- The COVID-19 pandemic has amplified the gap between offense-oriented and defense-minded hospitals and health systems, according to a presentation at HFMA’s Digital Annual Conference.
- Organizations that think offensively are willing to change their business model for the sake of growth, while those with a defensive approach prefer to focus on ways to optimize their core business.
- Both types of organizations can benefit from seeking partners with complementary personas for growth initiatives.
A hospital or health system should identify its financial persona as an initial step in developing strategies to diversify revenue and improve margin, HFMA Digital Annual Conference attendees heard during a featured general session Friday.
The organization then can seek out like-minded industry partners with complementary personas, setting the stage for success in growth strategies, said Jami Youmans and Kyle Hathaway, managing partners with HealthEco.a
COVID-19 widens the gap between personas
The COVID-19 pandemic exacerbated the financial pressures facing the healthcare industry. Amid the ongoing recovery period, an increasing divergence is seen in the business strategies of health systems based on whether they have adopted an offensive or defensive persona.

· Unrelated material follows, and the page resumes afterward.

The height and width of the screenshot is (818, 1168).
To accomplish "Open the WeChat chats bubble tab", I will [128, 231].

“It’s not to say that one mindset is better than the other,” Hathaway said.
Kyle Hathaway, HealthEco
At offensive-minded organizations, “Entrepreneurial leaders seize the opportunity to create meaningful change and begin to transition the business model,” Hathaway said. They likely already were pondering such a move “but decided that this represented the right inflection point to do so.”
Defensive-minded systems typically have thinner margins and prefer to focus on their core business, never more so than in the current environment. “They’re your community hospitals and they’re community leaders, and they’re well-run organizations. They have to be sure that they’re strategic in where they allocate their resources,” Hathaway said.

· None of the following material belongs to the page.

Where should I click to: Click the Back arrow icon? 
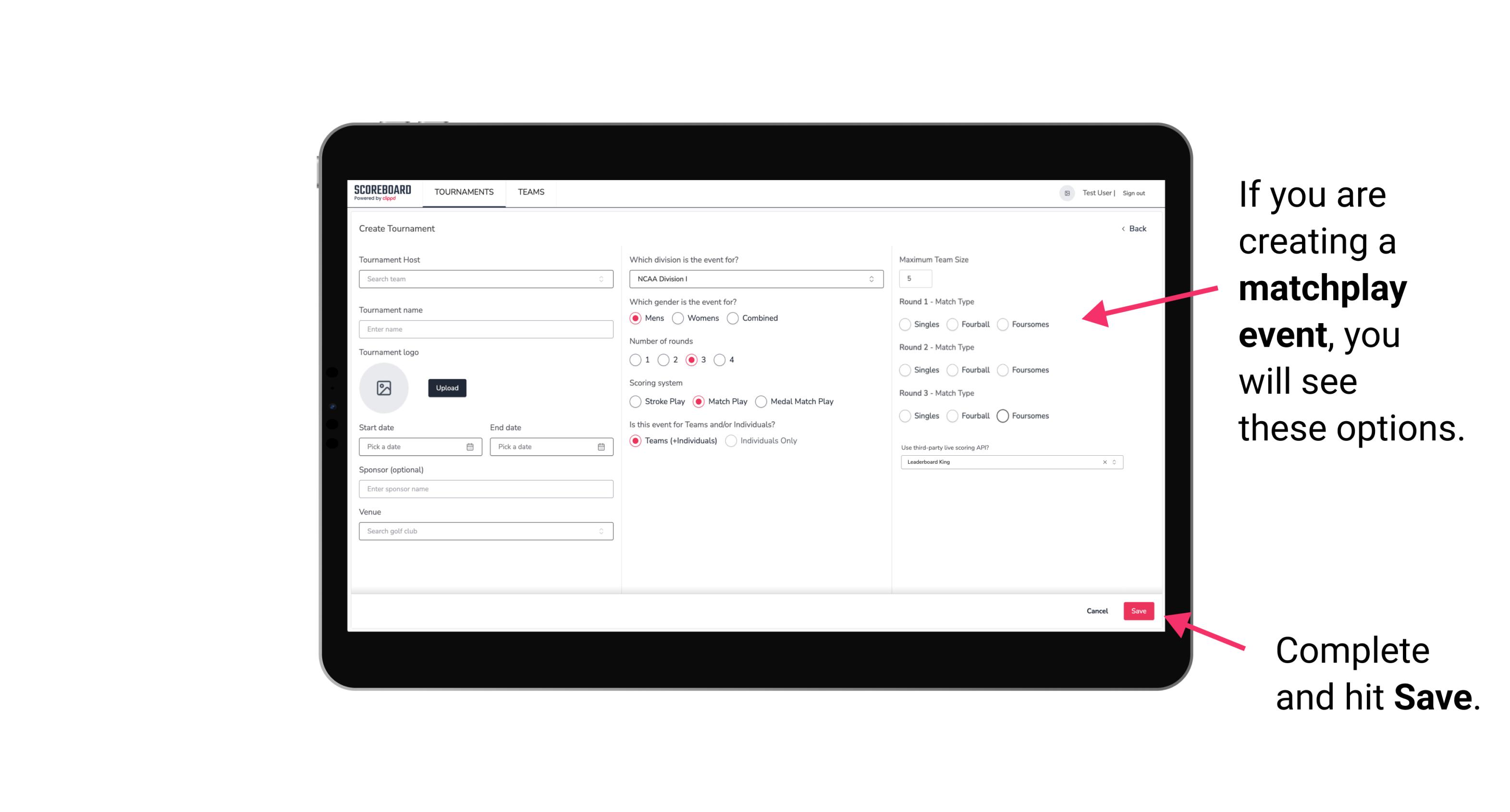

“These leaders are going to very quickly acknowledge their financial persona and choose growth through collaboration. And they’re going to align their organization and their resources to heavily preserve the core-oriented tasks around the health system, but then partner to pursue those growth initiatives.”
Four types of personas
Beyond descriptions as offensive or defensive, Youmans said, hospital and health system personas can be grouped into four categories based on the level of risk and capital they are willing to commit and the amount of organizational resources they are willing to devote.
Jami Youmans, HealthEco
Buyer: Seeks to buy innovations that solve strategic needs for the health system. This category is the most defense-minded.

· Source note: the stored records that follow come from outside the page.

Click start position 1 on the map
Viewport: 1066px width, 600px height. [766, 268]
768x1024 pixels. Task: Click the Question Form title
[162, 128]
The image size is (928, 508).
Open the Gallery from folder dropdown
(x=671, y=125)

Investor: Seeks to invest and generate returns through equity in early-stage companies accretive to the health system’s mission, regardless of utilization.
Creator: Seeks to create innovations from within to generate returns, engage staff and monetize core competencies.
Change agent: Seeks to lead alternative revenue creation systemwide and in the community through acquisition, investment and business creation. This is the most offense-minded category and was exemplified recently by the Intermountain-led launch of Civica Rx, the not-for-profit pharmaceutical distribution company.
Pathways to success in growth strategies
An organization should start by assessing its financial persona and then considering opportunities to participate in peer collaboration networks with complementary personas that can enhance the organization’s core competencies, Hathaway said.
“An investor goes well with a buyer,” he said. “Investors and buyers go well with change agents. Creators need buyers and investors because they need to launch platforms. There’s a very natural, noncompetitive interchange that exists today through the different financial personas.”
Such partnerships allow for collaborations on business ventures in noncompetitive relationships. Advantages include:
- Access to expertise, resources and technologies that can be built at scale
- Opportunities to benefit from improvements provided by a partner at no incremental cost
- Risk mitigation through syndication
Organizations should seek to collaborate with “like-minded partners, synergistic personas, to maximize collective strengths and opportunities,” Youmans said.
Measuring the success of growth strategies
HealthEco has developed the metric equivalent net patient revenue (eNPR) to gauge the outcomes of hospital and health system growth initiatives.
It’s defined as “the equivalent acute care billing that would be required to reproduce a margin gain from alternative revenue strategies” and is calculated by dividing total margin by operating margin.
For example, if a health system has an operating margin of 2.2% and generates $5.5 million in EBIDTA through an alternative revenue strategy, the eNPR is $5.5 million/2.2% = $250 million of NPR that would be required to produce the same margin gain through core services.
“In a lot of instances, we’re starting to see the markets consolidate, and you can’t get there,” Hathaway said, referring to equivalent growth through traditional strategies.
“These strategies now need to look at not just what their margin gain is going to be and what they’re going to generate as far as an equation against cost of capital, but they also need to look at what the equivalent net patient revenue is that they can generate.”
For example, Children’s Hospital of Philadelphia netted a $450 million margin gain from the sale of its spinoff Spark Therapeutics, a gene therapy company. Yet when viewed against the system’s margin at the time, the transaction generated $3.6 billion in eNPR.
“That’s a staggering number and one they would not have been able to recreate for themselves through a growth-through-acquisition strategy or probably even service line expansion or any other traditional growth strategy,” Hathaway said.
a. HFMA and HealthEco recently announced a partnership to help health systems diversify revenue streams and boost margins.